# C++: declarations vs. definitions / extern

Yao Yao on March 15, 2015
• Published in category
• C++

To create a program with multiple files, functions in one file must access functions and data in other files. When compiling a file, the C or C++ compiler must know about the functions and data in the other files, in particular their names and proper usage. This process of “telling the compiler” the names of external functions and data and what they should look like is called declaration. Once you declare a function or variable, the compiler knows how to check to make sure it is used properly.

## 1. Declarations vs. definitions

• A declaration introduces a name–-an identifier–-to the compiler. It tells the compiler “This function or this variable exists somewhere, and here is what it should look like.”
• int func1(int length, int width);
• A definition, on the other hand, says: “Make this variable here” or “Make this function here.” It allocates storage for the name.
• int func1(int length, int width) { ... }

You can declare a variable or a function in many different places, but there must be only one definition in C and C++ (this is sometimes called the ODR: one-definition rule).

A definition can also be a declaration. If the compiler hasn’t seen the name x before and you define int x;, the compiler sees the name as a declaration and allocates storage for it all at once.

## 2. Variable declaration syntax

By inference, a variable declaration might be a type followed by a name. For example: int a; could declare the variable a as an integer, using the logic above. Here’s the conflict: there is enough information in the code above for the compiler to create space for an integer called a, and that’s what happens.
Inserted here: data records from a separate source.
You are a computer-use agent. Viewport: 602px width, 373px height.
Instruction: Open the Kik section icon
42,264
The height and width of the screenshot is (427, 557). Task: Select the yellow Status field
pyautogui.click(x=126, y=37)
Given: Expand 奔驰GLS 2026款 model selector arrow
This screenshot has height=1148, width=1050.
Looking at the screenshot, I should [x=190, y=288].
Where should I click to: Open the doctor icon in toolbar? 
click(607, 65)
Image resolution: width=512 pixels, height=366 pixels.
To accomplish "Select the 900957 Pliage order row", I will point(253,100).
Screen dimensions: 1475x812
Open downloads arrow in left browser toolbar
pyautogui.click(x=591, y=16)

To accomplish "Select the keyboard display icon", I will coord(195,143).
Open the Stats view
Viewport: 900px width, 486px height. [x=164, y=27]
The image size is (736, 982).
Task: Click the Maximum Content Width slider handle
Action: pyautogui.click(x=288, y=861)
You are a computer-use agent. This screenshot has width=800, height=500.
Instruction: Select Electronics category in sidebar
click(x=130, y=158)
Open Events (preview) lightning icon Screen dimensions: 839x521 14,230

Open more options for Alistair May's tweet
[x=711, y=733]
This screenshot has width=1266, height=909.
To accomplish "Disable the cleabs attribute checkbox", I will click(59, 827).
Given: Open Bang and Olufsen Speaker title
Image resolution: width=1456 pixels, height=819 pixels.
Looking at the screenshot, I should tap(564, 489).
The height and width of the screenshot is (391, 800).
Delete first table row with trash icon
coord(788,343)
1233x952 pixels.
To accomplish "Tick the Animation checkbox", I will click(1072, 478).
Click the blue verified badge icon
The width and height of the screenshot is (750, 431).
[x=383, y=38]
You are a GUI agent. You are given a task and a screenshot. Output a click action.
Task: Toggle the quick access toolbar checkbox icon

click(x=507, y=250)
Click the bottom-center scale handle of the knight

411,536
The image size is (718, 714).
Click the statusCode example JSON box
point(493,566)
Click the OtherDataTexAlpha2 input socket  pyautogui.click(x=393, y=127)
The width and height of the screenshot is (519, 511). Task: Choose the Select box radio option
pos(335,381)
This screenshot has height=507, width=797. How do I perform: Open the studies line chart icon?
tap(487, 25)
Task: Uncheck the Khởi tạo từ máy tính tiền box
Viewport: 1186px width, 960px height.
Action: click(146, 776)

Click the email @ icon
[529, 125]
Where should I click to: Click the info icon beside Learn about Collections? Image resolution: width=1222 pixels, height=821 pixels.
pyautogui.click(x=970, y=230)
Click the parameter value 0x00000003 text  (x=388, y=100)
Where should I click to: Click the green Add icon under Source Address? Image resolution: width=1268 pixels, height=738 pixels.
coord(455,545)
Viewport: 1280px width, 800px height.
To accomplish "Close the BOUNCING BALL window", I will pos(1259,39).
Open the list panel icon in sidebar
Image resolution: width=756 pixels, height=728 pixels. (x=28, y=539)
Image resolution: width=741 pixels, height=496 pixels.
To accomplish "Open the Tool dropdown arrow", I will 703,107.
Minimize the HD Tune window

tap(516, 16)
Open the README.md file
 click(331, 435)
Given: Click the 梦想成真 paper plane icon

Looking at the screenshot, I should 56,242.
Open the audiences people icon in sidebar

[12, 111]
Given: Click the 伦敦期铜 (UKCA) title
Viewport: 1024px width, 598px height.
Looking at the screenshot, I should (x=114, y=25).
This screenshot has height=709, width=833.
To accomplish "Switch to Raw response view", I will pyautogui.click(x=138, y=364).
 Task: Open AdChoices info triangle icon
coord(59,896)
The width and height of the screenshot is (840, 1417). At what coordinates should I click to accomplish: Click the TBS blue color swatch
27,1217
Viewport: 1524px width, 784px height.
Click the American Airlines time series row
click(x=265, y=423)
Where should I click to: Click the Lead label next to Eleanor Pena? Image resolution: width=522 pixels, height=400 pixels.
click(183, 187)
To resolve this dilemma, a keyword was necessary for C and C++ to say “This is only a declaration; it’s defined elsewhere.” The keyword is extern. It can mean the definition is external to the file, or that the definition occurs later in the file, like this:

extern int a;


extern can also apply to function declarations, but it makes no difference. These two declarations are equivalent:

extern int func1(int length, int width);
int func1(int length, int width); // equivalent


2015-03-25 更新：

The extern keyword declares a variable or function and specifies that it has external linkage (its name is visible from files other than the one in which it’s defined). When modifying a variable, extern specifies that the variable has static duration (it is allocated when the program begins and deallocated when the program ends). The variable or function may be defined in another source file, or later in the same file.